Pero después hubo bastante más Prebisch, y cuando uno ve que ciertas ortodoxias criollas lo condenan al basurero de la historia de nuestro pensamiento económico por su mirada sobre la estructura del poder económico mundial, y cuando uno mensura cuánto influyó en una gran cantidad de tipos de su profesión que trataron de pensar la economía desde estas playas del sur, bueno... es una invitación a ahondar un poquito en los aportes que hizo.

Fíjese, el único tipo realmente brillante que dio el liberalismo argentino en materia económica, se pasó con armas y bajages para el otro lado. Eso no se lo perdonan!

Ana C. dijo...

Yo no sé si no lo leyó, Sirinivasa. Eso del core-periphery a mí me suena un poco.

Hay que estudiarlo un poco más. A ver si Krugman metió a Prebisch en el mainstream de la misma forma que Rotemberg-Woodford lo hicieron con Kalecki.

escriba dijo...

Hay uno buenísimo que es ese en el que habla de la economía vudú y del nacimiento del neoconservadurismo económico.
Saludos

Tux dijo...

Siri: Muy buena su observación sobre Prebisch, justamente hace unas semanas atrás, en una entrevista que le hicimos a Salvador Treber, apuntó justamente lo mismo que usted. Particularmente lo del último párrafo.

Avallay dijo...

Siri: muy bueno el post. Pero cuídese las espaldas ¿que es eso de la economía una ciencia social? Es exacta, no ve que hay números?
Salutti

ataulfo dijo...

Hay dos Prebisch más, además de los mencionados. El post CEPAL, que escribió "Crisis del capitalismo periférico" y el anterior al Banco Central (1920-35). Sobre este último período escribí hace bastante tiempo un artículo, publicado en la Revista de la CEPAL, "Las ideas del joven Prebisch". La idea que presento en ese trabajo es que los cinco Prebisch son menos diferentes de lo que se suele pensar.En fin, buena época para releer al viejo.

Sirinivasa dijo...

Ataulfo: así no vale! por lo menos mande por mail la referencia del trabajo (si no igual lo voy a buscar, je, la web cepalina es exhaustiva, ordenada y generosa). Se agradece la acotación.

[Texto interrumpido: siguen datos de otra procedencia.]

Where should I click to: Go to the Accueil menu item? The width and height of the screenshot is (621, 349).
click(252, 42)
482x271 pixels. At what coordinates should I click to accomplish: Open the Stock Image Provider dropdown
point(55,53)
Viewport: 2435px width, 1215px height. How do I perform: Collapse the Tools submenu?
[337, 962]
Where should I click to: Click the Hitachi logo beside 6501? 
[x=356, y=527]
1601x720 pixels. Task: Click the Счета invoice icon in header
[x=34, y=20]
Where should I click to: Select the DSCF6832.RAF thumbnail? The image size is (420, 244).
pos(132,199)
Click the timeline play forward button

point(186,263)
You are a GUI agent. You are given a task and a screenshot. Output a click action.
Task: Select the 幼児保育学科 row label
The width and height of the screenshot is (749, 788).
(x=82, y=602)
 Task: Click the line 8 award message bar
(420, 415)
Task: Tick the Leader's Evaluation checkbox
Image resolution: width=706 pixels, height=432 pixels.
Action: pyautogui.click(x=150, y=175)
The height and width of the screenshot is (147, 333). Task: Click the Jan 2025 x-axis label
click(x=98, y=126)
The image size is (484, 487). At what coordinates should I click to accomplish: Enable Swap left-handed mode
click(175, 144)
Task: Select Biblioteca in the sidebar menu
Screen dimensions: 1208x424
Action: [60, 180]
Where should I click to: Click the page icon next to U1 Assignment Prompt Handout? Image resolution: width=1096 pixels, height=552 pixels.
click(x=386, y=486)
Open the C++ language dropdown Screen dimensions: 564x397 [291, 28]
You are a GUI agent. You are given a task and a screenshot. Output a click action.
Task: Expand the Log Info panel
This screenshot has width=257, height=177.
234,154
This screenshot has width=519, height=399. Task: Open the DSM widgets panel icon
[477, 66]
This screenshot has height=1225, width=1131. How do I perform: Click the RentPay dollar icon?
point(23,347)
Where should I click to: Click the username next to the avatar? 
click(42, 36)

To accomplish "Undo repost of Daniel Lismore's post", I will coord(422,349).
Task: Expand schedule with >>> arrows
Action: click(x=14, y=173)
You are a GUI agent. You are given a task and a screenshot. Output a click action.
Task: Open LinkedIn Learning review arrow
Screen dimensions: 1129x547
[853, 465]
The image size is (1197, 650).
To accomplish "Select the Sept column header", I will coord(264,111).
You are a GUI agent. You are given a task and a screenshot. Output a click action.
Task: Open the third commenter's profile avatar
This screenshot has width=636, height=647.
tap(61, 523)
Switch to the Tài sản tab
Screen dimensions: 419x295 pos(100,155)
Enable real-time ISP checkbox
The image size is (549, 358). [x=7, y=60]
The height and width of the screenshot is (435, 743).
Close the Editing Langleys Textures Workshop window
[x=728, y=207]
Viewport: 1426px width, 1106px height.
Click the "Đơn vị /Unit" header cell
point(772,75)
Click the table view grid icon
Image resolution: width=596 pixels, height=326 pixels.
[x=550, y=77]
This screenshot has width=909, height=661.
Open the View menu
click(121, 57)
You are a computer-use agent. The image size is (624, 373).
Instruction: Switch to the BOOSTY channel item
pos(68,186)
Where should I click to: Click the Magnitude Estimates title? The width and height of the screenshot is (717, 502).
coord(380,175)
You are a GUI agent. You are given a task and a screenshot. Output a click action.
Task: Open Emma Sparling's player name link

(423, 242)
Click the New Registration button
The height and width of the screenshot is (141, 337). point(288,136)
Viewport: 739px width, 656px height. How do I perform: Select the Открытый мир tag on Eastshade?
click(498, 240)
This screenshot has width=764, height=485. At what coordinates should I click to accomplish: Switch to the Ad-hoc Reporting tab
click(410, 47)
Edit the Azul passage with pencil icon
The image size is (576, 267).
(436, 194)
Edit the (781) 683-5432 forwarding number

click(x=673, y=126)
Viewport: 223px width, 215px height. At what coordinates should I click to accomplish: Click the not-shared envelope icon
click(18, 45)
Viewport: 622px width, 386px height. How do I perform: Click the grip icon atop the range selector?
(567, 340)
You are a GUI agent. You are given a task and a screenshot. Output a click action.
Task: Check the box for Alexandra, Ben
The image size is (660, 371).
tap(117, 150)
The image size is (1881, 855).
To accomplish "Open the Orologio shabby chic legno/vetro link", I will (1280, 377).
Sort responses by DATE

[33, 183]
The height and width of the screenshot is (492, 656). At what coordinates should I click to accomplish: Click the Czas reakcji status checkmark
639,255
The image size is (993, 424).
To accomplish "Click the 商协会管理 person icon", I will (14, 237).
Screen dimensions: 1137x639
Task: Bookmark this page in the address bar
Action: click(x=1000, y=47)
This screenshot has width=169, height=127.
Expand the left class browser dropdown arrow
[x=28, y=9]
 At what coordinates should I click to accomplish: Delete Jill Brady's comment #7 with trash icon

Avallay: si hay números no es social? O si hay números es exacta? A ver si con tantoa modelitos que están de moda la ciencia políticas termina siendo exacta!?!? ;P

Tux. che, no me diga que treber 'me anda copiando'! JAjajj

Ana: casi todo es digerible por el mainstream, aunque no todo, por suerte! Pero lo que no puede digerir, ya sabenmos a donde lo manda...

Avallay dijo...

No me hable de los politólogos que quieren hacerse los científicos serios y te crean indicadores, porcentajes y promedios de cualquier cosa que ni siquiera se sabe para que sirve...

Andrés el Viejo dijo...

El Nobel a Krugman me parece interesante sobre todo por lo simbólico en este momento. Es como un clavo en el ataúd del prestigio intelectual del neoliberalismo.
Pero bajaría un poco los entusiasmos sobre el premio en sí mismo. Los dos piratas fundadores del LTCM recibieron el Nobel un año antes del colapso y precisamente por los trabajos teóricos que constituyeron la base de los títulos de porquería que causaron el desastre.